What’s trending on Twitter
According to our friends at Tweetminster, it’s been another quiet week out there in the Twittersphere; the main stories to trend were:
• The Queen’s Speech – though it didn’t generate a significant level of buzz – interestingly, most people were more interested in the ceremonial process than in the content itself;
• Yesterday’s decision by the Government to not send a cabinet member on Question Time was also widely debated and tweeted;
• Other stories to gain some traction were Vince Cable standing down as Deputy Leader of the Lib Dems, and Iain Duncan Smith’s welfare reform plans;
• Finally, and On a lighter note, quite a few political journalists, bloggers and commentators now own an iPad 🙂
Here is the Twitter reaction to the Coalition Government’s chickening out of a showdown with Alastair Campbell:
@CllrMarkBennett: Government refused to field a minister if @campbellclaret was on #bbcqt. To their credit, the BBC refused.
@danieldmoses: What’s Campbell carrying a framed picture of David Laws around for?! #bbcqt
@edacuk: @Aiannucci Should Malcolm Tucker appear on Question Time in the next series of The Thick of It? #bbcqt
@davesimps0n: Been following the kerfuffle on 5live about #bbcqt and the Coalition’s extraordinary cowardice in not putting anyone up v @campbellclaret.
@jpieslak: @campbellclaret and #bbcqt -gate. Worried abt a Boulton? This exposes two things about the new govt:fear and a ridiculous need to control.
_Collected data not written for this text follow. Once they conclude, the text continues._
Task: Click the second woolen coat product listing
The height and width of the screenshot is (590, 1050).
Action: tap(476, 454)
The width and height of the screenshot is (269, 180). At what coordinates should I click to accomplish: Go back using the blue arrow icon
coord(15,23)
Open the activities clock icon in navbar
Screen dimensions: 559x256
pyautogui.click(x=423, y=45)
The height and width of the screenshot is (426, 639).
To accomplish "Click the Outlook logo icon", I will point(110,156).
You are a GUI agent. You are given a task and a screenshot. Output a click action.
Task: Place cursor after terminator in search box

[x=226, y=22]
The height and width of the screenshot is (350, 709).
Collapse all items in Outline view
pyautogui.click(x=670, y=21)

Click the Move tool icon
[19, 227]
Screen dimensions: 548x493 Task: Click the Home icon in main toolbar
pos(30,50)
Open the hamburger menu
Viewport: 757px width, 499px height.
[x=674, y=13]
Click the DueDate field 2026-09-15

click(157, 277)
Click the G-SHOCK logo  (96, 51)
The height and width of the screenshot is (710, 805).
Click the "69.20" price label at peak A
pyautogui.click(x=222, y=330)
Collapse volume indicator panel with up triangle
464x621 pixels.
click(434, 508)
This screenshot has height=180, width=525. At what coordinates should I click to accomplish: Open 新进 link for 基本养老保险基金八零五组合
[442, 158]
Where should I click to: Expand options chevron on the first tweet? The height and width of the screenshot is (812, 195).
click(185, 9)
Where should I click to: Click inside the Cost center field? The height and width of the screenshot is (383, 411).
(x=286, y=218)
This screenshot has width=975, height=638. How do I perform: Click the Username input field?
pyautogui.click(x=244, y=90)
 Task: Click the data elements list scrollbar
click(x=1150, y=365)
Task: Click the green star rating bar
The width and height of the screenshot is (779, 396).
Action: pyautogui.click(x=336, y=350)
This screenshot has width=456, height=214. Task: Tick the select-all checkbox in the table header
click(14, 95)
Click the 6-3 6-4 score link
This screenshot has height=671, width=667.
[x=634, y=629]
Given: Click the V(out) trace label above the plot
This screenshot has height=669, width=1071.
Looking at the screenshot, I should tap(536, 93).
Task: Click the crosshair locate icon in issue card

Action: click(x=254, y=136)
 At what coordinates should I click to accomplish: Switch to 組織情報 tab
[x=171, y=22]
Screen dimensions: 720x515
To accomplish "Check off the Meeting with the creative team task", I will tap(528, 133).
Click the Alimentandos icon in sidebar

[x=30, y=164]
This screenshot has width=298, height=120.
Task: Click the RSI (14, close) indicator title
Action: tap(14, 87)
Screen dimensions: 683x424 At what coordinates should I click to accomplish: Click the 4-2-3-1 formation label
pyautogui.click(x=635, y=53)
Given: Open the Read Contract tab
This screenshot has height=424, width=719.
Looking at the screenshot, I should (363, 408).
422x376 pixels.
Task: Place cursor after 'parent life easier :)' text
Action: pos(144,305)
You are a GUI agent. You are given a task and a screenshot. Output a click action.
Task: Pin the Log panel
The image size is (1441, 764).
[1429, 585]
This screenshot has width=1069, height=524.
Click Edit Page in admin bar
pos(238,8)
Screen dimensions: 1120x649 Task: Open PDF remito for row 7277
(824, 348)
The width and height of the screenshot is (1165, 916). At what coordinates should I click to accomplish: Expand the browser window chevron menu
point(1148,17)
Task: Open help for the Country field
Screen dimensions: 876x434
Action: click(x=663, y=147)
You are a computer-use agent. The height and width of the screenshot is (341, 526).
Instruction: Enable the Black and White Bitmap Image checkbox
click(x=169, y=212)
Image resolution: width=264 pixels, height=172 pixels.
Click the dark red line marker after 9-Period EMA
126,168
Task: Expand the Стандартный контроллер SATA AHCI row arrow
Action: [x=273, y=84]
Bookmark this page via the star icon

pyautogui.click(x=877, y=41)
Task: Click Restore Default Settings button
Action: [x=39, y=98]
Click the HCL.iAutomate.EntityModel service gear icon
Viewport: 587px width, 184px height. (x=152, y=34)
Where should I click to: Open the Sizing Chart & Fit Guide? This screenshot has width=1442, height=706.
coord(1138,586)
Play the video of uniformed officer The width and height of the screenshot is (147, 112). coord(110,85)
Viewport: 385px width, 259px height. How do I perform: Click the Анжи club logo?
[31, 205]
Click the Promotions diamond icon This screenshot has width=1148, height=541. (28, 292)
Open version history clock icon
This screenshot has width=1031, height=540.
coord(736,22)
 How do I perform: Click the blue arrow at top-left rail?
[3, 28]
@SilkWilloughby: Take a moment to remember this classic John Redwood moment http://youtu.be/RIwBvjoLyZc #bbcqt
@martinb9999: If David Laws was supposed to be on #bbcqt last night & didn’t show, why wasn’t the Tub of Lard deployed?
4 Responses to “Look Left – The Week in Fast Forward”
Ell Aitch
RT @leftfootfwd: Look Left: http://bit.ly/ddsR0E – @shamikdas on the Queen's speech, #ConDemNation cuts & the #bbcqt row
Mr. Sensible
Shamik, did you see the story about the MP who was caught tweeting during the Queen’s Speech?
http://news.bbc.co.uk/1/hi/england/leicestershire/8707187.stm
Norwegian guy
So Norway, Denmark and Iceland are not part of Western Europe? Because there are no Green Party MP’s in any of those countries. Don’t know if there are other Western European countries without Green Party representation in their parliaments too, but there might be.